[Opening EXCERPTED RECORDS section]

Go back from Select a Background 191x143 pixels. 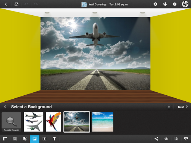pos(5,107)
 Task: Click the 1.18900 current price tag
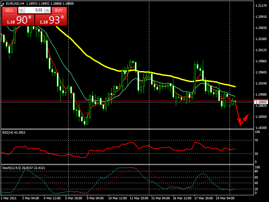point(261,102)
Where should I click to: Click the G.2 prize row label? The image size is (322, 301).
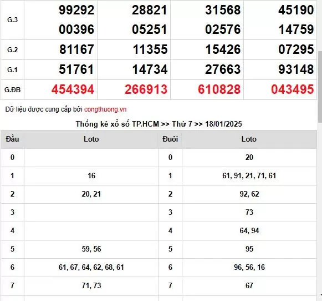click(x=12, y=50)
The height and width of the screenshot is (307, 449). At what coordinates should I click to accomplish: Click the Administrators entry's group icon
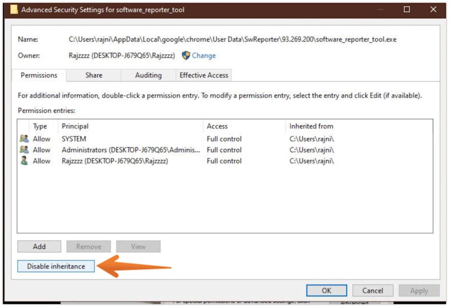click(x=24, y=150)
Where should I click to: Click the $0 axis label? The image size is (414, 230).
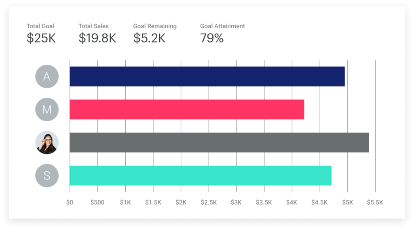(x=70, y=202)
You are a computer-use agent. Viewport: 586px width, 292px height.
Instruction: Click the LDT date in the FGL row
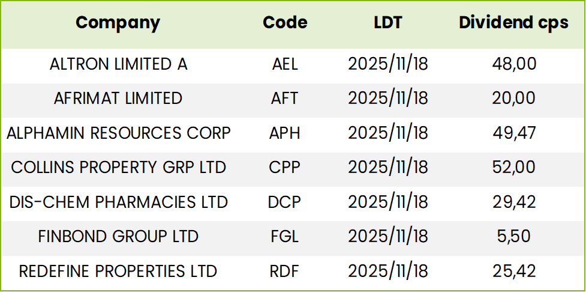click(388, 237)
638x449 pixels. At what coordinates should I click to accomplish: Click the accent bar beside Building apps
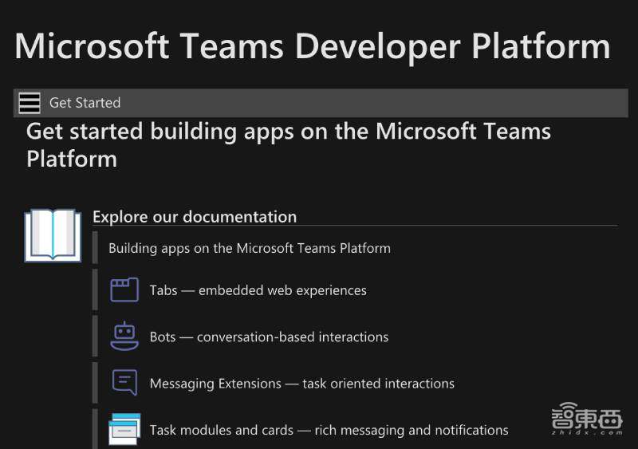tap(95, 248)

[Closing EXCERPTED RECORDS section]

- WHAT IS EXPECTED
Repeat nothing but the lines from the one containing "638x449 pixels. At" through the end of the entries, exactly, and skip the pictures.

- EXERCISE RESULT
638x449 pixels. At what coordinates should I click to accomplish: Click the accent bar beside Building apps
tap(95, 248)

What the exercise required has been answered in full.